Kidney stones are more common than you might think. It’s hard to pinpoint the exact reason, but one in ten people will develop a kidney stone at some point. Some factors may be genetics, not drinking enough water, obesity, high sugar and salt intake, kidney disease, weight loss surgery, and mega-dosing on dietary supplements.
As you may have guessed, diet is often at the root of kidney stones. While there isn’t a single type of diet that causes kidney stones or can cure it, many of today’s popular low-carb, high-protein diets can change the composition of urine, making kidney stone formation more likely. Not drinking enough water and consuming large amounts of fructose, like table sugar and high fructose corn syrup, are also linked to kidney stones.
If you’ve had kidney stones, figuring out the best diet to relieve or prevent more stones depends on what kind of stone you have. The most common ones are calcium oxalate, calcium phosphate, uric acid and struvite stones.
The majority (about 70%) of kidney stones are calcium oxalate stones. You might think that a low-oxalate, low-calcium diet is the best for oxalate stones. Not 100% true. While it’s important to avoid excessive oxalate (more than 50 grams a day), getting too little calcium from your diet can cause your oxalate level to rise and form kidney stones. If calcium is lacking, you will absorb more oxalate from food because calcium binds to oxalate in the gut before it reaches the kidneys. Include dairy products, sardines, canned salmon, beans and lentils in your diet. Talk to your doctor or dietitian before taking calcium supplements. If you’re not sure what foods have oxalate, a dietitian can provide you with a list, and in general, try to aim for less than 50 grams of dietary oxalate per day.
Calcium phosphate stones occur less often, about 10% of the time.
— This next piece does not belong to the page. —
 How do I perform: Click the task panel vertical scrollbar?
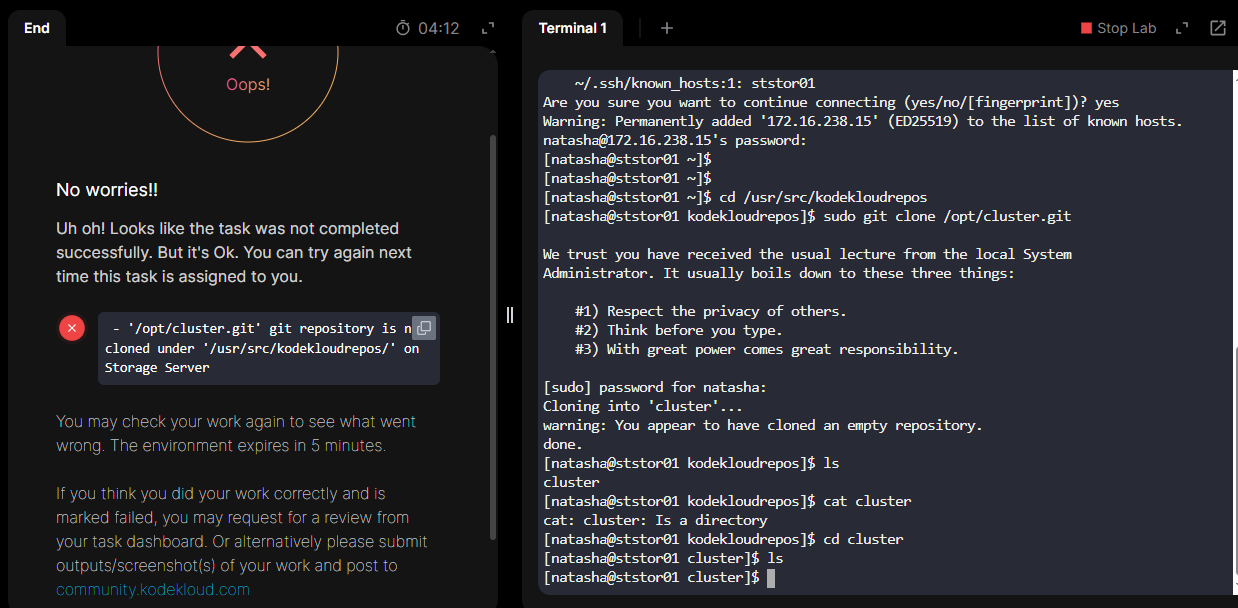(x=492, y=330)
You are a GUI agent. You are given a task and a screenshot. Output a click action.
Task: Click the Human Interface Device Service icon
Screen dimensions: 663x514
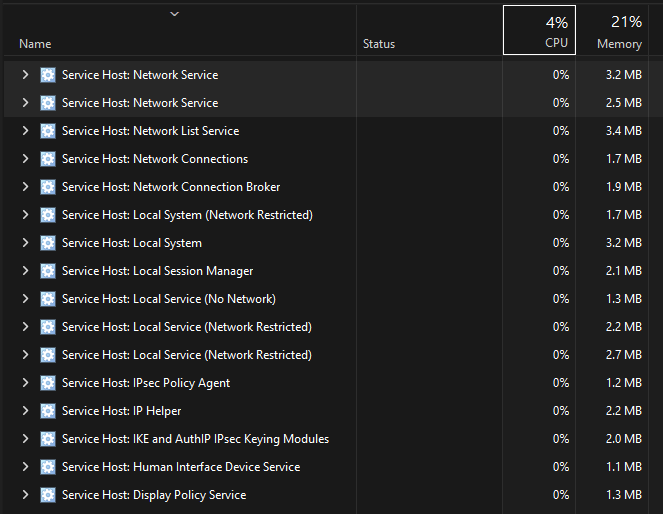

A high-sodium (salt) and high-animal-protein diet increases your chance of getting phosphate stones. If you have this type of stone, replacing animal proteins with more plant-based proteins, like beans, peas, and lentils, soy foods, nuts, and seeds, can be beneficial. Again, you don’t need to be on a low-calcium diet. A dietitian can help you with limiting salt and getting the right amount of calcium.
Uric acid kidney stones occur about 5-10% of the time. We discussed gout and uric acid stones in the last blog entry. Too much animal protein and being overweight can increase your risk for uric acid stones. If overweight, losing weight can vastly improve your health and reduce your risk for stones. If tests show your uric acid levels are high, you are also at high risk for gout.
Finally, struvite stones occur about 10% of the time. Struvite is a mineral that forms when bacteria from urinary tract infections (UTI) produce ammonia. They occur more often in females. Drinking plenty of water can reduce your risk for struvite stones.
No matter what type of stone you have, the basic dietary recommendation is to drink lots of water (6-8 cups per day). Drink enough to urinate throughout the day and night. Unfortunately, there are no foods that you can eat to make existing stones disappear. They have to pass on their own or be surgically removed. There is no one-size-fits-all kidney stone prevention diet. If you need help, reach out to a registered dietitian to assist you with a specific diet to meet your nutrition needs and help prevent future stones.